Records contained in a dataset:
------------

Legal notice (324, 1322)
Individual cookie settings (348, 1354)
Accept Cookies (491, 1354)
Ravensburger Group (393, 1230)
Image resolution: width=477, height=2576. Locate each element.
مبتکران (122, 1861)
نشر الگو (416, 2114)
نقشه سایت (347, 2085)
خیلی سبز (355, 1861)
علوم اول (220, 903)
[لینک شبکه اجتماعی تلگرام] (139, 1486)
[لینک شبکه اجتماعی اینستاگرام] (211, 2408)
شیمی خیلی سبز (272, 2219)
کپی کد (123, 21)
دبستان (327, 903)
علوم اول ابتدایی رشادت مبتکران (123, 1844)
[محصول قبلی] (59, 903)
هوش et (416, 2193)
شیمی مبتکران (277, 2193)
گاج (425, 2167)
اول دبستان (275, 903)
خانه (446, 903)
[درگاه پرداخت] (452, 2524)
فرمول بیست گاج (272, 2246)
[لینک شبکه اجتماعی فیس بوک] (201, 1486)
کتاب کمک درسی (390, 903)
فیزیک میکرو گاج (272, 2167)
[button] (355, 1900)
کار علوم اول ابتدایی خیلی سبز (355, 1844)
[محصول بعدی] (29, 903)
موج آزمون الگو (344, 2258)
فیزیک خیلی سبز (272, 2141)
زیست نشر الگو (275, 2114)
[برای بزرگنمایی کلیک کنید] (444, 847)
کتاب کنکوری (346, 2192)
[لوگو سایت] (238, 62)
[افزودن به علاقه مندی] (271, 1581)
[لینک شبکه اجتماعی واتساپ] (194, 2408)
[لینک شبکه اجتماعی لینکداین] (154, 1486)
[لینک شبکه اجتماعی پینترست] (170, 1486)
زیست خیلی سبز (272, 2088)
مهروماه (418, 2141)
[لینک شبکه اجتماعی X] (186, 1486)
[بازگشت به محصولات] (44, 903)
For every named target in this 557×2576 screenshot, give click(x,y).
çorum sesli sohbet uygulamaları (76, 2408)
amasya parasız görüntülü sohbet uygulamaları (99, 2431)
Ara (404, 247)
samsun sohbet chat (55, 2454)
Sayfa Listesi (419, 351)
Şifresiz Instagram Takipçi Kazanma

------------

TRY IT: From the line holding "نقشه سایت (347, 2085)" to the line holding "مهروماه (418, 2141)", inclusive, restate each line above exactly as written.

TASK RESPONSE:
نقشه سایت (347, 2085)
خیلی سبز (355, 1861)
علوم اول (220, 903)
[لینک شبکه اجتماعی تلگرام] (139, 1486)
[لینک شبکه اجتماعی اینستاگرام] (211, 2408)
شیمی خیلی سبز (272, 2219)
کپی کد (123, 21)
دبستان (327, 903)
علوم اول ابتدایی رشادت مبتکران (123, 1844)
[محصول قبلی] (59, 903)
هوش et (416, 2193)
شیمی مبتکران (277, 2193)
گاج (425, 2167)
اول دبستان (275, 903)
خانه (446, 903)
[درگاه پرداخت] (452, 2524)
فرمول بیست گاج (272, 2246)
[لینک شبکه اجتماعی فیس بوک] (201, 1486)
کتاب کمک درسی (390, 903)
فیزیک میکرو گاج (272, 2167)
[button] (355, 1900)
کار علوم اول ابتدایی خیلی سبز (355, 1844)
[محصول بعدی] (29, 903)
موج آزمون الگو (344, 2258)
فیزیک خیلی سبز (272, 2141)
زیست نشر الگو (275, 2114)
[برای بزرگنمایی کلیک کنید] (444, 847)
کتاب کنکوری (346, 2192)
[لوگو سایت] (238, 62)
[افزودن به علاقه مندی] (271, 1581)
[لینک شبکه اجتماعی واتساپ] (194, 2408)
[لینک شبکه اجتماعی لینکداین] (154, 1486)
[لینک شبکه اجتماعی پینترست] (170, 1486)
زیست خیلی سبز (272, 2088)
مهروماه (418, 2141)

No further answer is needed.